*Data lines*.
* Start *

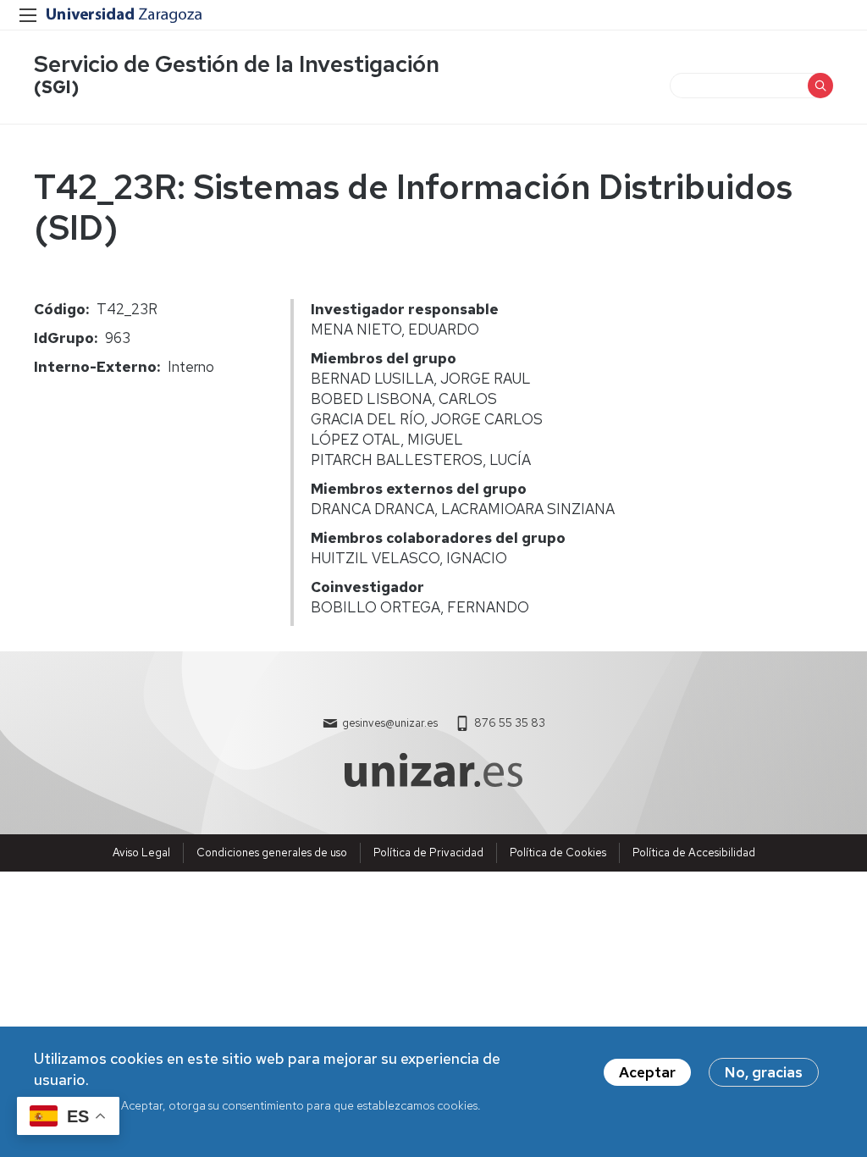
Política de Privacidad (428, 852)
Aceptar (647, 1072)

* End *
* Start *

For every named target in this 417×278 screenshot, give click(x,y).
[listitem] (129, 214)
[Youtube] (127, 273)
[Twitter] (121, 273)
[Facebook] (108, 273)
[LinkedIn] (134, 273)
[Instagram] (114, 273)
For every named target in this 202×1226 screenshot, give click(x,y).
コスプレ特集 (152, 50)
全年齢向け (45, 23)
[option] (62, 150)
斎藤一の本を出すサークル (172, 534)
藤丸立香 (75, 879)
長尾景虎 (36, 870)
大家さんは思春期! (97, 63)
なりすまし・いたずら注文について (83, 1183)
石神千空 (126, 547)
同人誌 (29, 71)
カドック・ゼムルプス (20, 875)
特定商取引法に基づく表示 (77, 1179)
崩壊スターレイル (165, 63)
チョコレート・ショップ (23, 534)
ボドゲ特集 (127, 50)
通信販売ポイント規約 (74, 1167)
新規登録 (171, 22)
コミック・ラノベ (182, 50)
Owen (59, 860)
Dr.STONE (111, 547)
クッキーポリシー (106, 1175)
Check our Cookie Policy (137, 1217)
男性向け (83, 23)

* End *
* Start *

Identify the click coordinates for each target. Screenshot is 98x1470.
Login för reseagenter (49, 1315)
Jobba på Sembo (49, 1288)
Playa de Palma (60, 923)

* End *

*Task brief*.
Copy word for word the stretch of material from the line containing "For every named target in this 417×278" through the line containing "男性向け (83, 23)", including both of those lines.

*Exercise response*.
For every named target in this 417×278 screenshot, give click(x,y).
[listitem] (129, 214)
[Youtube] (127, 273)
[Twitter] (121, 273)
[Facebook] (108, 273)
[LinkedIn] (134, 273)
[Instagram] (114, 273)
For every named target in this 202×1226 screenshot, give click(x,y).
コスプレ特集 (152, 50)
全年齢向け (45, 23)
[option] (62, 150)
斎藤一の本を出すサークル (172, 534)
藤丸立香 (75, 879)
長尾景虎 (36, 870)
大家さんは思春期! (97, 63)
なりすまし・いたずら注文について (83, 1183)
石神千空 (126, 547)
同人誌 (29, 71)
カドック・ゼムルプス (20, 875)
特定商取引法に基づく表示 (77, 1179)
崩壊スターレイル (165, 63)
チョコレート・ショップ (23, 534)
ボドゲ特集 (127, 50)
通信販売ポイント規約 (74, 1167)
新規登録 (171, 22)
コミック・ラノベ (182, 50)
Owen (59, 860)
Dr.STONE (111, 547)
クッキーポリシー (106, 1175)
Check our Cookie Policy (137, 1217)
男性向け (83, 23)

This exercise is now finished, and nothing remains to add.